High resolution molecular typing confirmed that donor and pre ASCT recipient DNAs were matched for most of the HLA class I and II haplotypes except for HLA-DPB1 and HLA-B where a novel allelic variant was identified in the recipient. However, genotyping for 320 single nucleotide polymorphisms in 24 non-classical HLA class III genes at IBD3 between HLA-E and TAPBP revealed significant mismatches at several sites, including MICB, TNF, HSP70, NOTCH4, and LMP2 and a double haplotype mismatch at LMP7. The 8.1 HLA haplotype previously associated with CD was not found.

The authors conclude correctly that the findings of the HLA class mismatches at IBD3 and the CD associated polymorphism of the 5′ UTR of NOD2/CARD15 do not prove that these genetic variations are the underlying cause for an adoptive transfer of genetic susceptibility to CD from donor to recipient via ASCT. Nevertheless, their findings make the idea likely. This case thus nicely illustrates the meaning of the multifactorial pathogenesis of CD. The presence of genetic susceptibility factors by itself is not sufficient to elicit clinical CD as the donor never had symptoms of colitis. Development of clinical CD requires the coincidence of genetic susceptibility and a special microenvironment in the gut, depending on alterations of the intestinal epithelium and/or the intestinal flora. It may be speculated whether conditioning chemotherapy, including fludarabine and melphalan, altered the intestinal epithelium or whether the long term antibiotic and immunosuppressive therapy post ASCT might have altered the patient’s intestinal microenvironment such that colitis could develop from susceptibility factors carried over from the stem cell donor to the recipient.

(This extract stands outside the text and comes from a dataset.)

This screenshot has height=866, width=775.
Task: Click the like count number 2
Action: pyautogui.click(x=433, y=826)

Starting from the present case of a probable adoptive transfer of CD, the authors discuss whether ASCT donor selection should include screening for IBD. They suggest that formal questioning about IBD should be included during ASCT donor ascertainment. However, given the current paradigm of IBD having a multifactorial genesis,17 what consequence would such a screening have? In light of the efforts necessary, using word wide data bases to identify appropriate HLA matched donors for ASCT in a timely manner, would one really decline a potential donor only because of a family history of IBD? Given the weak correlation of most IBD linked genes with clinical development of the disease, should volunteers be kept from stem cell donation because of genetic susceptibility for IBD? Larger studies are warranted, including formal questioning about IBD in the family history of stem cell donors and recipients as proposed by the authors, complemented by molecular screening for relevant gene loci such as NOD2 and prospective follow up of these patients. This way, empiric data might be generated to address this particular question.

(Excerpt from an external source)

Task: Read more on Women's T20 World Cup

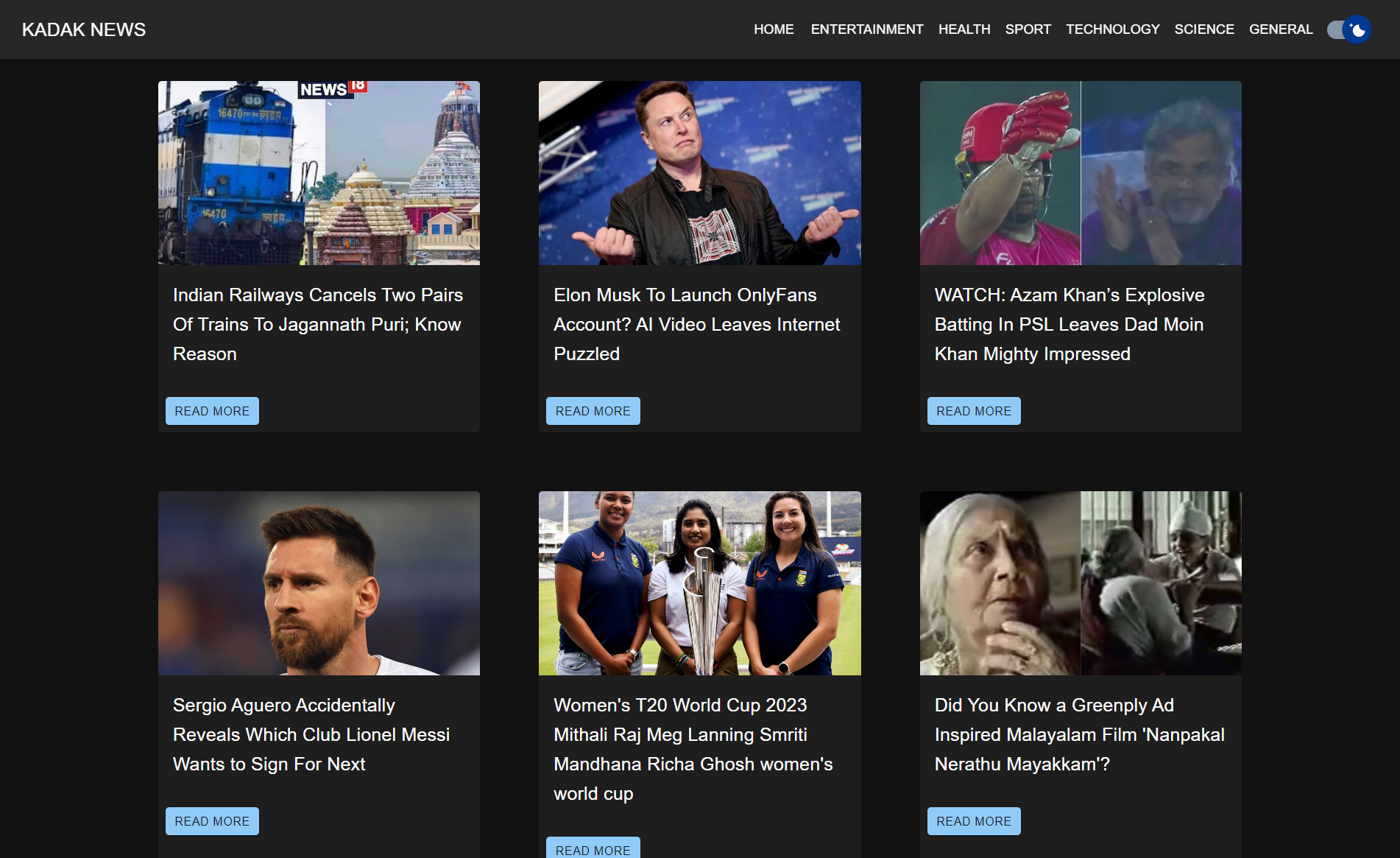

However, the issue raised by the authors should be put into a broader perspective. The molecular approach in medical research has led to the identification of numerous genes as potentially relevant for disease and their number is increasing rapidly. Apart from other ethical aspects, the impact for transplant medicine has to be discussed. How should the knowledge be handled about genes in organ donors and recipients that are implicated in the pathogenesis of disease in a non-monogenetic fashion with varying penetrance?

With regard to the present case the answer is easy: for the time being our understanding of the role of genetics in IBD is to preliminary to justify the exclusion of a patient with a positive family history for IBD or with proven genetic susceptibility factors from stem cell donation. In more general terms, however, there will be increasing need for debate of this issue in the future.